Design and construction
- Architect: D.G. McKinstry

= 1500 Bronson Avenue =

Historic building in Ontario, Canada

1500 Bronson Avenue (formerly the CBC Building and the Edward Drake Building) is a modernist office building in Ottawa, Ontario, owned by Public Services and Procurement Canada. It was designed by the Canadian Broadcasting Corporation's chief architect David Gordon McKinstry and constructed between 1961 and 1964.

It originally served as the headquarters of the Canadian Broadcasting Corporation, but significant CBC budget cutbacks in the 1990s led to the relocation of the head office staff in 1997. The building was later used by the Communications Security Establishment (CSE). During CSE's period occupying the building it was renamed in honour of Lt. Colonel Edward Drake, the first director of CSE's predecessor organisation, the Communications Branch of the National Research Council.

CSE moved its operations out of the building in stages from 2014 to 2015, after a new purpose-built headquarters for the agency was completed in Ottawa's east end. That new CSE campus was then officially named the Edward Drake Building, taking the name from their former location.

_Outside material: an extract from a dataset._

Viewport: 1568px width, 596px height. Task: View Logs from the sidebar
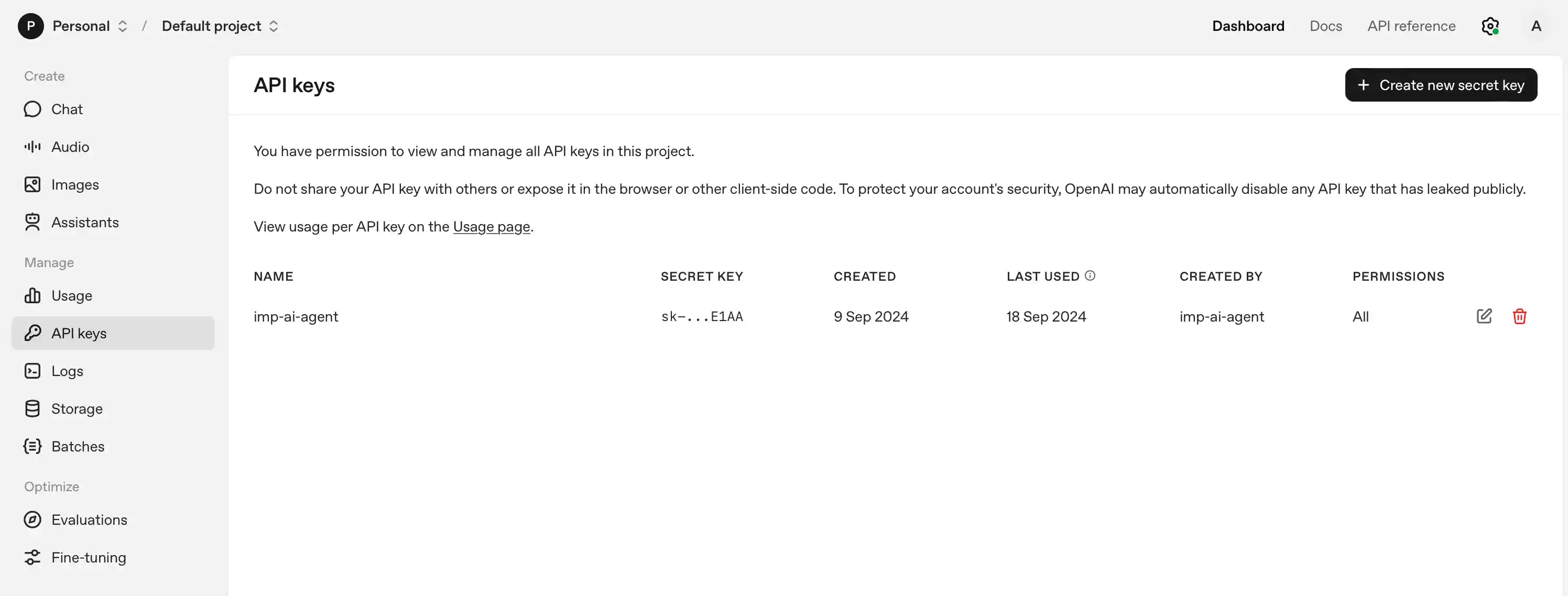[x=67, y=370]
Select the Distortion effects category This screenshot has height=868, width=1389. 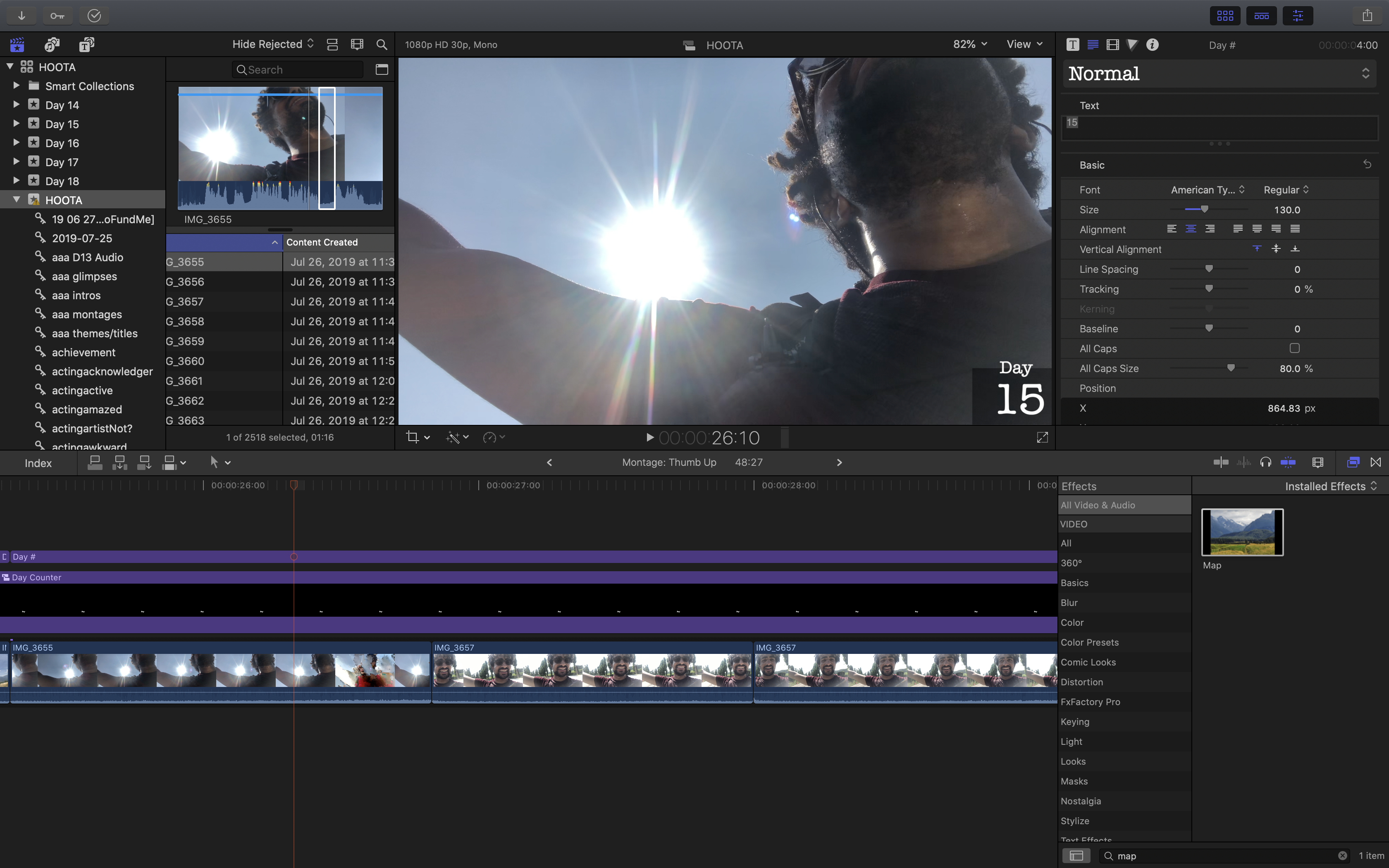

1500 Bronson Avenue occupies a large site bordered by Riverside Drive, Heron Road and Bronson Avenue. For more than four decades, it has been a landmark in south Ottawa as it is set apart from any other buildings, and it was particularly known for the large CBC/Radio Canada logo on one wing of the building (since removed). It has been designated as a "classified federal heritage building," which means that it is a federal government building that has been assigned the highest level of heritage protection.